Do this: Quote word for word the passage in the Oyama karate thread below, from "## trent77 (Oct" up to and including "MJS (Oct 22, 2012)".

Provided text:

# info on oyama karate



## trent77 (Oct 22, 2012)

Hello: I was looking at  www.njoyamakarate.com located in cliffside nj and would like to know if anyone has had any experience with this school. I do not have any previous karate instruction and would like the  forum members here to opine on their knowledge of Oyama schools, either in the above mentioned school in nj or in the nyc area. I am mainly interested in the  practical self defense/street fighting aspect of the art. Thank you for any information.


----------



## MJS (Oct 22, 2012)

trent77 said:


> Hello: I was looking at  www.njoyamakarate.com located in cliffside nj and would like to know if anyone has had any experience with this school. I do not have any previous karate instruction and would like the  forum members here to opine on their knowledge of Oyama schools, either in the above mentioned school in nj or in the nyc area. I am mainly interested in the  practical self defense/street fighting aspect of the art. Thank you for any information.

Data records:

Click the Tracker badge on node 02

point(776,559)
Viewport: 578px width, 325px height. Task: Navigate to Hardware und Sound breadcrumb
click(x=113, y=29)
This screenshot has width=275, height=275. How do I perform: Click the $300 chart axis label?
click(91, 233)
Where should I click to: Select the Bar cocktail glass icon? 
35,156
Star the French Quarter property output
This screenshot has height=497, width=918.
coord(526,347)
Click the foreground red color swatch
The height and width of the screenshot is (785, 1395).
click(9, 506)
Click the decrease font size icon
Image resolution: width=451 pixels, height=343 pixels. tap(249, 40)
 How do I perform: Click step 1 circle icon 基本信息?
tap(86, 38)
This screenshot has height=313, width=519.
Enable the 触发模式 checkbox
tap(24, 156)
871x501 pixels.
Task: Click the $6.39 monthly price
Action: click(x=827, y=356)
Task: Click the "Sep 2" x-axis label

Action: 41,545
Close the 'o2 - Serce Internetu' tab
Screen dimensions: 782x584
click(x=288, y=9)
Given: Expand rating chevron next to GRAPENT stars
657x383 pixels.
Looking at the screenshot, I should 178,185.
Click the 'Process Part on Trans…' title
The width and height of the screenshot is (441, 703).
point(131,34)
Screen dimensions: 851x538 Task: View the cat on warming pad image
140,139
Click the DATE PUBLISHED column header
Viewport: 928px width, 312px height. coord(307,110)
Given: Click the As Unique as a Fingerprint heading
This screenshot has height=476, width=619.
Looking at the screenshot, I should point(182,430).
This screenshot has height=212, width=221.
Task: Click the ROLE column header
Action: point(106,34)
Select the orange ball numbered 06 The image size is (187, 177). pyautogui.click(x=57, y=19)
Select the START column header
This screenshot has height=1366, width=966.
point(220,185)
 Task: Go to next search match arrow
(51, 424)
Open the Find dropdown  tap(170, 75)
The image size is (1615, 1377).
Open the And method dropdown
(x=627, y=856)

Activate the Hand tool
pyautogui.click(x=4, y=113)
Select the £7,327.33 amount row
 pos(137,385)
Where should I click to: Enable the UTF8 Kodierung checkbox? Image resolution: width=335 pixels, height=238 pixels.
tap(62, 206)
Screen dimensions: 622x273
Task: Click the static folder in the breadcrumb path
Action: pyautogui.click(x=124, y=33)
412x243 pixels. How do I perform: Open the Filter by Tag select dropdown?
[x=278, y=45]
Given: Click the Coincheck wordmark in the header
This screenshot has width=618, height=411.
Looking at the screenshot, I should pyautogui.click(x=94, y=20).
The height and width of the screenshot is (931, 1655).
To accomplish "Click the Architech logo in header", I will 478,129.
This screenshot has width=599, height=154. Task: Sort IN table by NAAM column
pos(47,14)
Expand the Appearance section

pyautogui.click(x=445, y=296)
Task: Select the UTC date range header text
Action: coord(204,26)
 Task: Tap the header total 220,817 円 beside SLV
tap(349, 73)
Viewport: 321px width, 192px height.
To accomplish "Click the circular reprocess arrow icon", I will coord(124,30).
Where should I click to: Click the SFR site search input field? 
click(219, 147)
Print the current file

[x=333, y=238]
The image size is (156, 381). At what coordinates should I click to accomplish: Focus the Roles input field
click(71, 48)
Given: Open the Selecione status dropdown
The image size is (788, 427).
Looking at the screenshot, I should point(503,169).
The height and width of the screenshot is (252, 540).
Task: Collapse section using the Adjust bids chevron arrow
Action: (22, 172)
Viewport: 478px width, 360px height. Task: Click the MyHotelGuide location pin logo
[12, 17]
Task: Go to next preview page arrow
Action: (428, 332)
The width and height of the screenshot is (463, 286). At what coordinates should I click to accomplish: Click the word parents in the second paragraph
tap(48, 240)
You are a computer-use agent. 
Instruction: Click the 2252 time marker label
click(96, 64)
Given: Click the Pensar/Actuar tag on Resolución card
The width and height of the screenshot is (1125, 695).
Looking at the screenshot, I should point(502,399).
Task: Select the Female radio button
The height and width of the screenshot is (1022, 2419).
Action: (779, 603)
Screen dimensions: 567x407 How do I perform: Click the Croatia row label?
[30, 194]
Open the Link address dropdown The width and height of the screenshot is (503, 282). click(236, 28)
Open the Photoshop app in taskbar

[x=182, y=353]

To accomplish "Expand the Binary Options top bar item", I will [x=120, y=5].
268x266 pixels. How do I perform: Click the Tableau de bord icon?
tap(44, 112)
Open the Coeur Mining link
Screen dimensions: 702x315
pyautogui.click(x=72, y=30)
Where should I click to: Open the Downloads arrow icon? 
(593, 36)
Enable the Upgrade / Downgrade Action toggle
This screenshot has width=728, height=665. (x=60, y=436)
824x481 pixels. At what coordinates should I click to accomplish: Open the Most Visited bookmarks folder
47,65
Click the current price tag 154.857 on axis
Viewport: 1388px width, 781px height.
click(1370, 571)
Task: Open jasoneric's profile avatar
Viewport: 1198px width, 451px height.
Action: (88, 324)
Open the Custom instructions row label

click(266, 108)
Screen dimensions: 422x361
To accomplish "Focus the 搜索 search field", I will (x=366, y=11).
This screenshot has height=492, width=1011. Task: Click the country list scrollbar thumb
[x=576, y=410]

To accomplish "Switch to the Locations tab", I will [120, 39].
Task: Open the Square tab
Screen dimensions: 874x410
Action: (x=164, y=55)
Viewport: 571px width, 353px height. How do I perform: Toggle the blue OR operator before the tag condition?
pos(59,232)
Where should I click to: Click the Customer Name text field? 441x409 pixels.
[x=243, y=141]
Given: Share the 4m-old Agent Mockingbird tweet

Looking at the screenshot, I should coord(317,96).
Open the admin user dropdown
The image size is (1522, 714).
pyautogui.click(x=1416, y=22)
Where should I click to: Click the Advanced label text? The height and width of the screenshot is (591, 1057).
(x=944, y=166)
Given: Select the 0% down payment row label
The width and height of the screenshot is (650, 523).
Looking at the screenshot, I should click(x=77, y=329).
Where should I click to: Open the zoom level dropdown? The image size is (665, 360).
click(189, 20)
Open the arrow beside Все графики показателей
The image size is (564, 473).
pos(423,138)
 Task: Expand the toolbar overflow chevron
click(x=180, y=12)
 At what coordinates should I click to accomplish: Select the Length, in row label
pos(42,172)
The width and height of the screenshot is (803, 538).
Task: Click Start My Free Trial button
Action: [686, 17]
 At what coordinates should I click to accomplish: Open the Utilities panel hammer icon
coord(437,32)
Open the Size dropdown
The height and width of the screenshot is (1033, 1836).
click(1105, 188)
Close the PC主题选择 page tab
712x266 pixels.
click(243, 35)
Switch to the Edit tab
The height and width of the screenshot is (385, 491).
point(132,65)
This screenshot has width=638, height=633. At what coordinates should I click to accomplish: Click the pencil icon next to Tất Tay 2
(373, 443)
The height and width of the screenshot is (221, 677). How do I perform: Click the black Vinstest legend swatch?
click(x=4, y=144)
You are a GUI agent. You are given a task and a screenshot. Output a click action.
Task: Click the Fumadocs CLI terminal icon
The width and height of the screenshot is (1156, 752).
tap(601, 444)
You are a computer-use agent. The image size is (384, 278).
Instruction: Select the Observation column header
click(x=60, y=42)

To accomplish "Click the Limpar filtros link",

Answer to the task:
## trent77 (Oct 22, 2012)

Hello: I was looking at  www.njoyamakarate.com located in cliffside nj and would like to know if anyone has had any experience with this school. I do not have any previous karate instruction and would like the  forum members here to opine on their knowledge of Oyama schools, either in the above mentioned school in nj or in the nyc area. I am mainly interested in the  practical self defense/street fighting aspect of the art. Thank you for any information.


----------



## MJS (Oct 22, 2012)